To do
Can you put every line of the entries below into a numbered list, skipping any blank lines?

Listed entries
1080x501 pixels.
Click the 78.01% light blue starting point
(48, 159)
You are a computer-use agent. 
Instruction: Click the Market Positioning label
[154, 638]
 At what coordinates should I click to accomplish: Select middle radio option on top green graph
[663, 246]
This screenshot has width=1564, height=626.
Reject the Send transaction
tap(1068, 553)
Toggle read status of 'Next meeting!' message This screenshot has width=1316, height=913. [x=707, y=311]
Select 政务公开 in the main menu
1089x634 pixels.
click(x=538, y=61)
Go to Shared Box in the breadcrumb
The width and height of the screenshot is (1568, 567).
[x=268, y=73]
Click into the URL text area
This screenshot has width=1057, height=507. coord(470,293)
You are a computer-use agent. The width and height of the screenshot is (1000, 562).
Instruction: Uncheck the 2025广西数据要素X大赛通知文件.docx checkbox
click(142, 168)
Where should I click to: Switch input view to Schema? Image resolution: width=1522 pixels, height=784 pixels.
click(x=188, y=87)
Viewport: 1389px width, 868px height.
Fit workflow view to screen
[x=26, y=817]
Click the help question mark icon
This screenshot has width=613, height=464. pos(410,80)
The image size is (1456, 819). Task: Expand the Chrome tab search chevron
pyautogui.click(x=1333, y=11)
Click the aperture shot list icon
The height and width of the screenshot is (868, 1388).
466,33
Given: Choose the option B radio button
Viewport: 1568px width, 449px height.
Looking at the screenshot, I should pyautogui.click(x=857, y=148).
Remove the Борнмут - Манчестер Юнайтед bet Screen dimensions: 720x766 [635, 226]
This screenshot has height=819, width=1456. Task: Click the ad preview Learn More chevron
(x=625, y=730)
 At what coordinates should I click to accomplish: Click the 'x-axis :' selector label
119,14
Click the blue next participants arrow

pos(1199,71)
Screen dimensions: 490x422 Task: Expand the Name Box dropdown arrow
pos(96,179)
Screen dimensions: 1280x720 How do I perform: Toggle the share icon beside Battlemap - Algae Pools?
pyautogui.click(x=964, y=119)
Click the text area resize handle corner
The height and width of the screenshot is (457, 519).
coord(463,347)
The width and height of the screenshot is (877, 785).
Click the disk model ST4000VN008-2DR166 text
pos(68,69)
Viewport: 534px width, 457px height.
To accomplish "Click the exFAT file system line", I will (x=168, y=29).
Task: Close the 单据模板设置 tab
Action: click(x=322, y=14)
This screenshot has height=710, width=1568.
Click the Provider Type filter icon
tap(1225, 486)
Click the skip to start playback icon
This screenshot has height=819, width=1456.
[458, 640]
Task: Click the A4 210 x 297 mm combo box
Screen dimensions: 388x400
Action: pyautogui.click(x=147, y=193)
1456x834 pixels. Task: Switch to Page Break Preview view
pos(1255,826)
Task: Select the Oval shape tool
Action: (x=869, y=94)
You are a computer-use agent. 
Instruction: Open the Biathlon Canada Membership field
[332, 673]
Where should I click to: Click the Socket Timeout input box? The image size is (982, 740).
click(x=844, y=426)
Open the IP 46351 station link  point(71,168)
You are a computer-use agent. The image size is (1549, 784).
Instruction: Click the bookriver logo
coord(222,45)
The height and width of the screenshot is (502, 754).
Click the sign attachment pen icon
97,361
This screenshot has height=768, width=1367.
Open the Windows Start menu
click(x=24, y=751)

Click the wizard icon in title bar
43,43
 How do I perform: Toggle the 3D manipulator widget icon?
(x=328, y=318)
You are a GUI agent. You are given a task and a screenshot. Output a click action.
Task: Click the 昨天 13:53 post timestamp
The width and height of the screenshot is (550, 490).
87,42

Reply
1. 1080x501 pixels.
2. Click the 78.01% light blue starting point
3. (48, 159)
4. You are a computer-use agent. 
5. Instruction: Click the Market Positioning label
6. [154, 638]
7.  At what coordinates should I click to accomplish: Select middle radio option on top green graph
8. [663, 246]
9. This screenshot has width=1564, height=626.
10. Reject the Send transaction
11. tap(1068, 553)
12. Toggle read status of 'Next meeting!' message This screenshot has width=1316, height=913. [x=707, y=311]
13. Select 政务公开 in the main menu
14. 1089x634 pixels.
15. click(x=538, y=61)
16. Go to Shared Box in the breadcrumb
17. The width and height of the screenshot is (1568, 567).
18. [x=268, y=73]
19. Click into the URL text area
20. This screenshot has width=1057, height=507. coord(470,293)
21. You are a computer-use agent. The width and height of the screenshot is (1000, 562).
22. Instruction: Uncheck the 2025广西数据要素X大赛通知文件.docx checkbox
23. click(142, 168)
24. Where should I click to: Switch input view to Schema? Image resolution: width=1522 pixels, height=784 pixels.
25. click(x=188, y=87)
26. Viewport: 1389px width, 868px height.
27. Fit workflow view to screen
28. [x=26, y=817]
29. Click the help question mark icon
30. This screenshot has width=613, height=464. pos(410,80)
31. The image size is (1456, 819). Task: Expand the Chrome tab search chevron
32. pyautogui.click(x=1333, y=11)
33. Click the aperture shot list icon
34. The height and width of the screenshot is (868, 1388).
35. 466,33
36. Given: Choose the option B radio button
37. Viewport: 1568px width, 449px height.
38. Looking at the screenshot, I should pyautogui.click(x=857, y=148).
39. Remove the Борнмут - Манчестер Юнайтед bet Screen dimensions: 720x766 [635, 226]
40. This screenshot has height=819, width=1456. Task: Click the ad preview Learn More chevron
41. (x=625, y=730)
42.  At what coordinates should I click to accomplish: Click the 'x-axis :' selector label
43. 119,14
44. Click the blue next participants arrow
45. pos(1199,71)
46. Screen dimensions: 490x422 Task: Expand the Name Box dropdown arrow
47. pos(96,179)
48. Screen dimensions: 1280x720 How do I perform: Toggle the share icon beside Battlemap - Algae Pools?
49. pyautogui.click(x=964, y=119)
50. Click the text area resize handle corner
51. The height and width of the screenshot is (457, 519).
52. coord(463,347)
53. The width and height of the screenshot is (877, 785).
54. Click the disk model ST4000VN008-2DR166 text
55. pos(68,69)
56. Viewport: 534px width, 457px height.
57. To accomplish "Click the exFAT file system line", I will (x=168, y=29).
58. Task: Close the 单据模板设置 tab
59. Action: click(x=322, y=14)
60. This screenshot has height=710, width=1568.
61. Click the Provider Type filter icon
62. tap(1225, 486)
63. Click the skip to start playback icon
64. This screenshot has height=819, width=1456.
65. [458, 640]
66. Task: Click the A4 210 x 297 mm combo box
67. Screen dimensions: 388x400
68. Action: pyautogui.click(x=147, y=193)
69. 1456x834 pixels. Task: Switch to Page Break Preview view
70. pos(1255,826)
71. Task: Select the Oval shape tool
72. Action: (x=869, y=94)
73. You are a computer-use agent. 
74. Instruction: Open the Biathlon Canada Membership field
75. [332, 673]
76. Where should I click to: Click the Socket Timeout input box? The image size is (982, 740).
77. click(x=844, y=426)
78. Open the IP 46351 station link  point(71,168)
79. You are a computer-use agent. The image size is (1549, 784).
80. Instruction: Click the bookriver logo
81. coord(222,45)
82. The height and width of the screenshot is (502, 754).
83. Click the sign attachment pen icon
84. 97,361
85. This screenshot has height=768, width=1367.
86. Open the Windows Start menu
87. click(x=24, y=751)
88. Click the wizard icon in title bar
89. 43,43
90.  How do I perform: Toggle the 3D manipulator widget icon?
91. (x=328, y=318)
92. You are a GUI agent. You are given a task and a screenshot. Output a click action.
93. Task: Click the 昨天 13:53 post timestamp
94. The width and height of the screenshot is (550, 490).
95. 87,42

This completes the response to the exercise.